To celebrate these special members of the military community, USO Baumholder, in Germany, hosted a “Month of the Military Child”-themed storytime event. Military kids gathered in the family room with toys and bean bag chairs to listen USO Center Manager Adriana Fink read “I’m a Dandelion: A PCS Story for Military Children” by Brooke Mahaffey. Parents and kids followed the journey of young Lucy and Jack as they discovered their family would be moving and how much they have in common with a dandelion flower. After the story, kids donned aprons and dipped their fingers into pastel pinks and blues to create their own colorful flowers to take home.
USO Centers around the world like USO Baumholder host events throughout the year that are targeted toward bringing military families closer together.
“I love hosting big programs and we love tying in observance months into everything we do,” said Adriana. “We have used this book to tie in the month to the kids that come here, so that they can consume and process it. We really want to do it big for our kids because they deserve it.”
As a military spouse and mother herself, Adriana understands firsthand what a challenging and exciting life military brats lead.
“I love watching my kids’ identities weave through all the places we’ve lived. They’re such worldly, awesome kids — it’s not a detriment to them. I love taking this time to reflect on all the ways they’ve been challenged.”
Being stationed in a foreign country, away from friends and family, can be difficult. That time becomes even more stressful for children and stay-at-home parents when their service member leaves for work or deploy even further from home. Enter in USO Centers — welcoming spaces that are full of cheerful USO staff and volunteers, games, snacks and fun programs for the whole family. USO Centers regularly host interactive crafts, game nights, cooking classes and much more. Programs like Storytime allow parents and kids the chance to connect with other families who have had similar experiences.

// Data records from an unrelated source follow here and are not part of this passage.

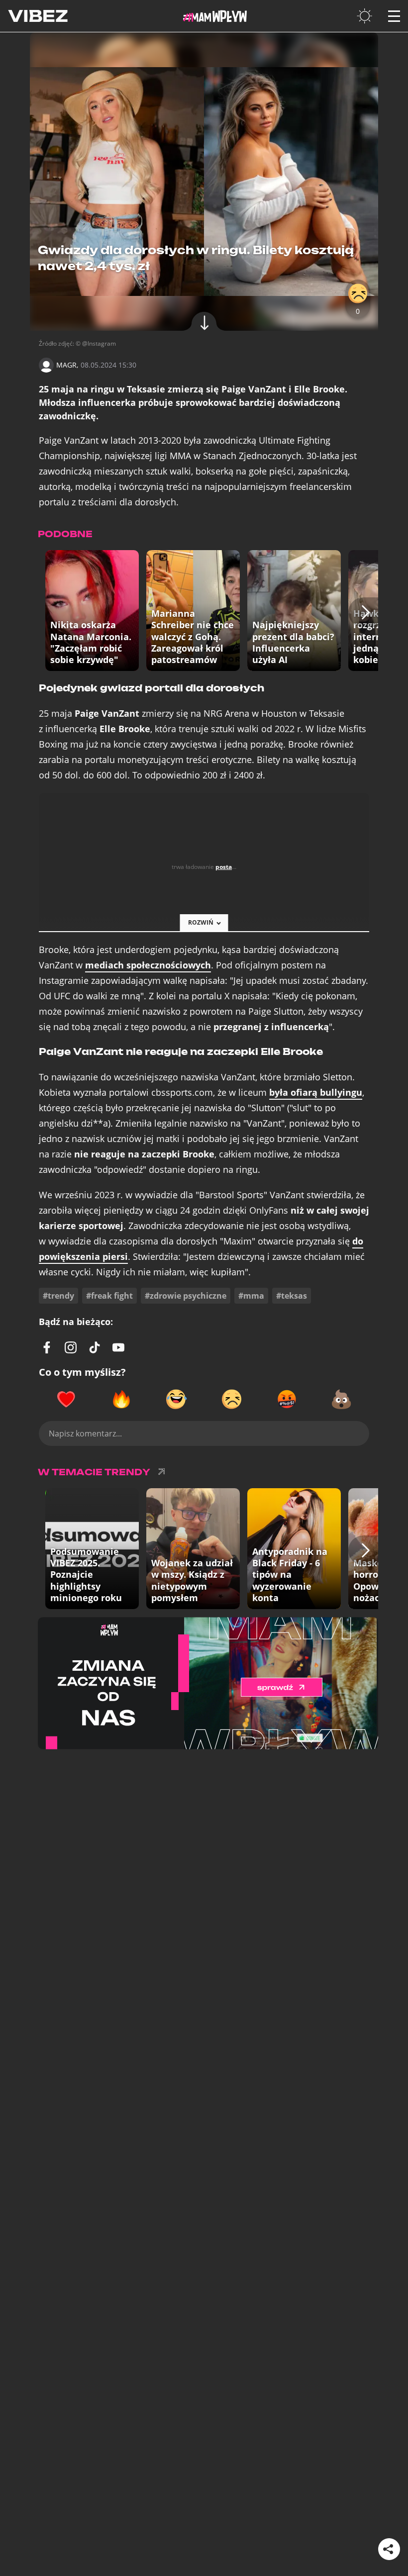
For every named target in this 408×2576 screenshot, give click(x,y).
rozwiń (200, 922)
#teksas (291, 1295)
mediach (148, 965)
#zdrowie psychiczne (185, 1295)
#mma (251, 1295)
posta (223, 866)
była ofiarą (315, 1092)
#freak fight (109, 1295)
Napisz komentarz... (85, 1433)
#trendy (58, 1295)
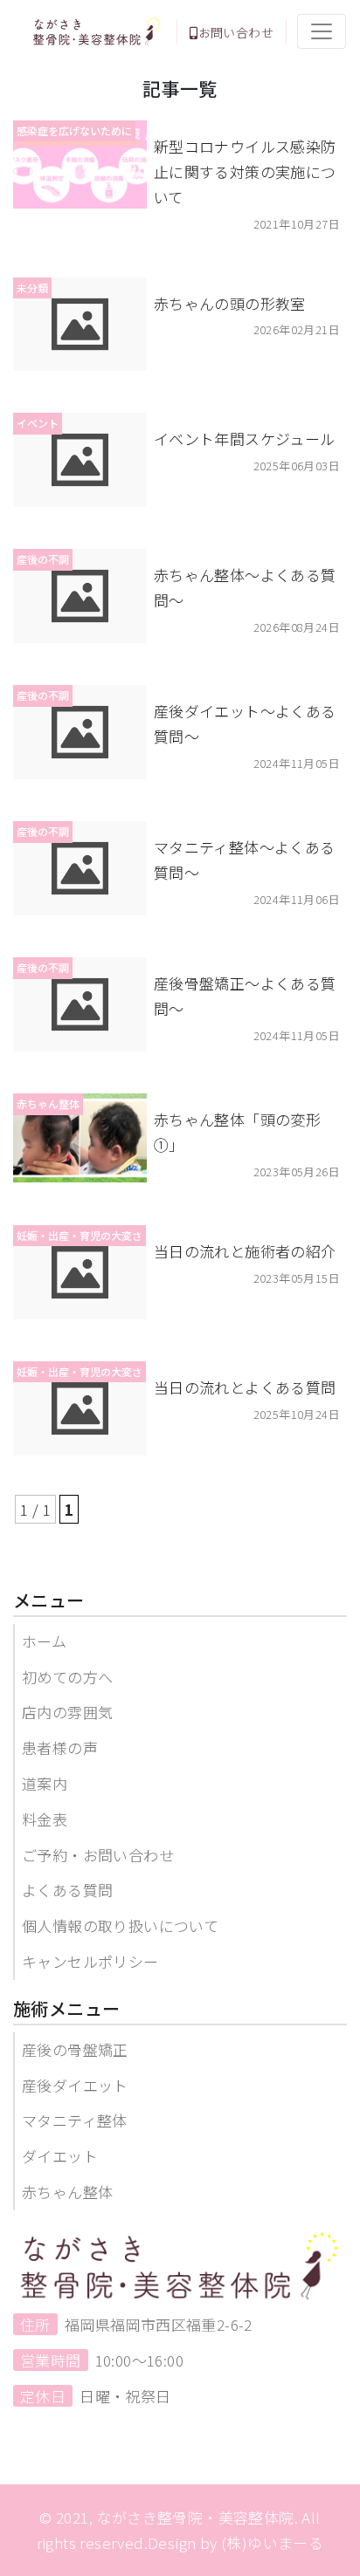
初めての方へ (67, 1677)
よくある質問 (67, 1890)
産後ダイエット (75, 2085)
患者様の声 (60, 1747)
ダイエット (60, 2156)
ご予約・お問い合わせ (98, 1855)
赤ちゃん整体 (67, 2192)
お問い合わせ (235, 32)
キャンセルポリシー (90, 1961)
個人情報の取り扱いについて (120, 1925)
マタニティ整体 (75, 2120)
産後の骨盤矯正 (75, 2049)
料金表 (44, 1819)
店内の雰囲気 (67, 1712)
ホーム (44, 1641)
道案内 (44, 1783)
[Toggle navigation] (321, 31)
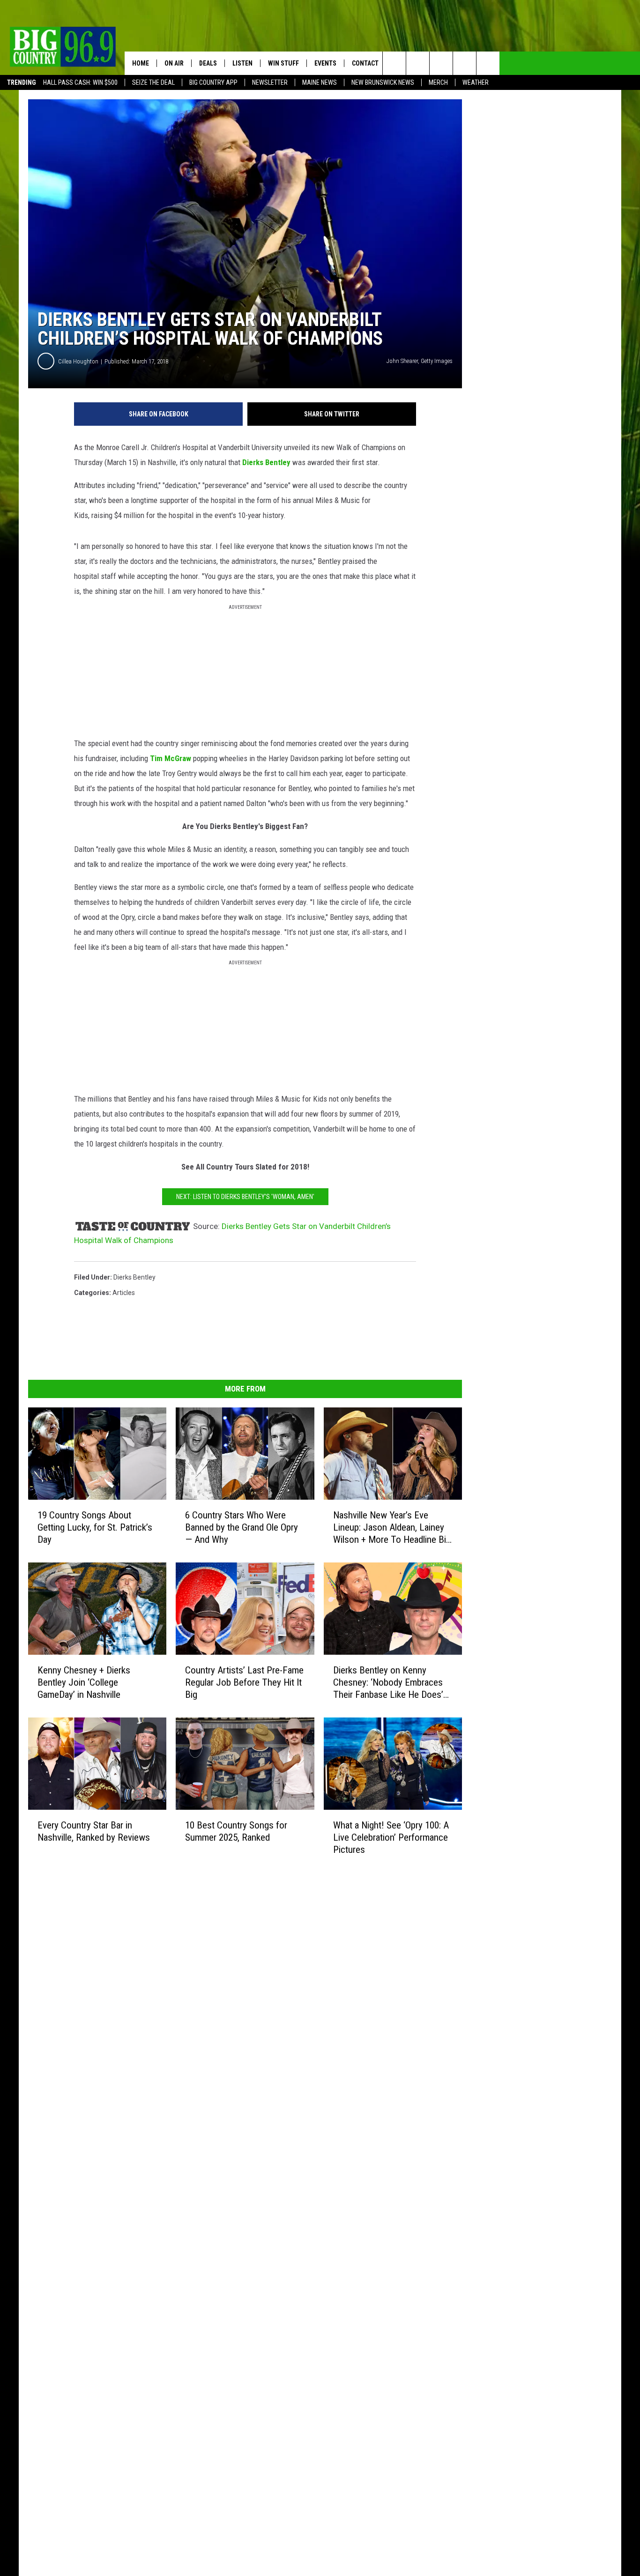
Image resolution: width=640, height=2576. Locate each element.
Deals (208, 63)
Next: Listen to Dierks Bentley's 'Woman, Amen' (245, 1196)
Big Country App (213, 82)
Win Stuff (283, 63)
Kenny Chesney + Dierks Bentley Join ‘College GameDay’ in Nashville (83, 1682)
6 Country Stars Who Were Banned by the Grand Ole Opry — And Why (241, 1527)
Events (325, 63)
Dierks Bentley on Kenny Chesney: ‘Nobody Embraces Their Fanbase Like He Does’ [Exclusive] (388, 1683)
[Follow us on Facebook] (441, 63)
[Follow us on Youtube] (487, 63)
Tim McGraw (170, 758)
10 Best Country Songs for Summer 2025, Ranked (236, 1831)
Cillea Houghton (78, 361)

As she tied a bright red apron around her daughter’s neck, Roxanne Gregory noted: “We love coming to events. It’s hard being a stay-at-home mom, but coming to the USO is a great way to get out of the house. It’s like a getaway.”
Originally from San Diego, Roxanne and her family are living overseas for the first time and enjoy meeting and interacting with other military families.
“We come to the USO every week — Storytime is our favorite activity.” Seeing the joy in her daughters’ faces as they paint made every adult in the room smile. It’s evident all the kids in the room felt light and happy as they explored and played together.
“Military children go through a lot of unique challenges that most children don’t go through,” said military spouse and mother Jessica McLaughlin. “We move around a lot. They have to leave their friends and everything they know to move across the world … which presents a different set of challenges.”
The USO has become a familiar touchpoint for thousands of military families around the world. With more than 250 USO locations worldwide, families can rest assured there is almost always a USO Center nearby with a calendar full of fun and engaging events.
“We come multiple times a week,” said Jessica. “The family room is on point and the free snacks and coffee make our day. From the first day we got here to Germany, we actually walked from where we live just to come hang out.”
“My kids love it here. We can visit our friends or just close the door and play for a while,” Jessica added. “If I ask my kids where they want to go, they will always say the USO.”
For military families stationed in Germany and all other corners of the world, the only consistent thing about military life is the lack of consistency. Change is constant, and military kids in particular must deal with unique challenges that their civilian counterparts will never experience. From the absence of a parent, to moving between schools multiple times a year, to losing friends and never quite having a sense of stability, military brat life can be rewarding, but it can also be hard.
That is why it is crucial to support all members of the military community – including our nation’s military children – and ensure that at the USO, they always have a space they can rely on and feels like home, no matter where their parent’s service takes them.